I am trying to prove that for any bounded set $A$ in the borel $\sigma$ algebra, that for the Lebesgue measure $m$
$$
m(A)=\inf\{m(U)|U\text{ is open and }A\subseteq U\}
$$
here is my attempt.
Let $U$ be an open set containing $A$. Then $m(A)\leq m(U)$ by monotonicity.

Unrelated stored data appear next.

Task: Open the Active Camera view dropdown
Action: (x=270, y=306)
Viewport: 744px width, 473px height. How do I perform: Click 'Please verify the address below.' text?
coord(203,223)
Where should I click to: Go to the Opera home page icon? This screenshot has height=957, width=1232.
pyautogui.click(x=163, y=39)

Then $m(A)$ is a lower bound on the set $\{m(U)|U\text{ is open and }A\subseteq U\}$. Denote the infimum by $M$. By definition of infimum, there exists a sequence of open sets $(U_n)_{n\in\mathbb{N}}$ such that $A\subset U_n$ for each $n$, and for all $\epsilon>0$ there exists an $N\in\mathbb{N}$ such that for all $n\geq N$, we have $m(U_n)<M+\epsilon$.

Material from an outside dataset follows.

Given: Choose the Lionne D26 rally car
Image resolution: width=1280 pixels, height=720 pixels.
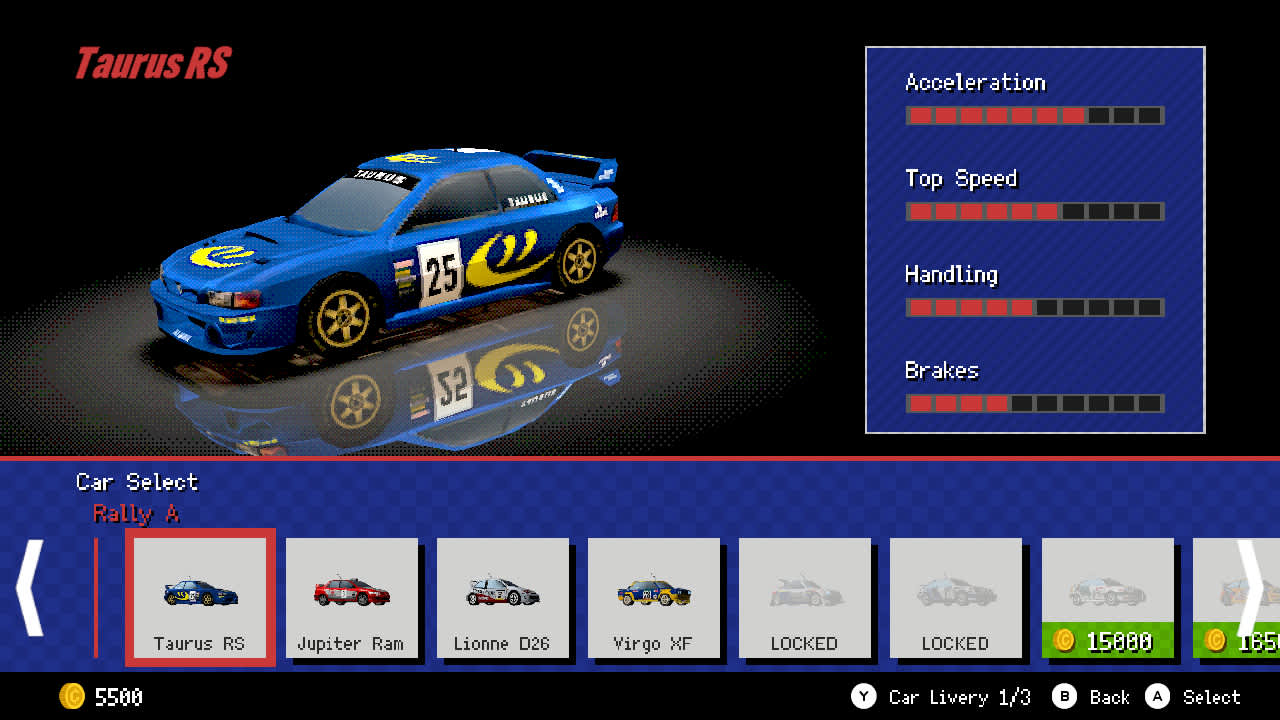Looking at the screenshot, I should click(x=503, y=598).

Letting $\epsilon>0$ be arbitrary, then there exists $N\in\mathbb{N}$ such that $
m(U_n)<M+\epsilon
$
whenever $n\geq N$. Since $A\subseteq U_n$ for all $n$, then we have
$$
m(A)\leq m(U_n)<M+\epsilon
$$
which shows that $M-m(A)<\epsilon$, and since $\epsilon$ was arbitrary, then we must have equality.
Just looking to see if there are any mistakes in my proof. Thanks!
Best Answer
For any Lebesgue measurable set $A$ we have $m(A)=\inf \{\sum m(I_n): A \subset \cup_n I_n, I_n\, \text {is an open interval}\,\}$. This comes from the construction of Lebesgue measure. Once you have this regularity is easy. Let $\epsilon >0$ and choose open intervals $I_n$ such that $A \subset \cup_n I_n$ and $\sum m(I_n) <m(A)+\epsilon$. Let $U=\cup_n I_n$. Then $U$ is open, $A \subset U$ and $m(A) \leq m(U) \leq m(A)+\epsilon$ from which regularity follows easily.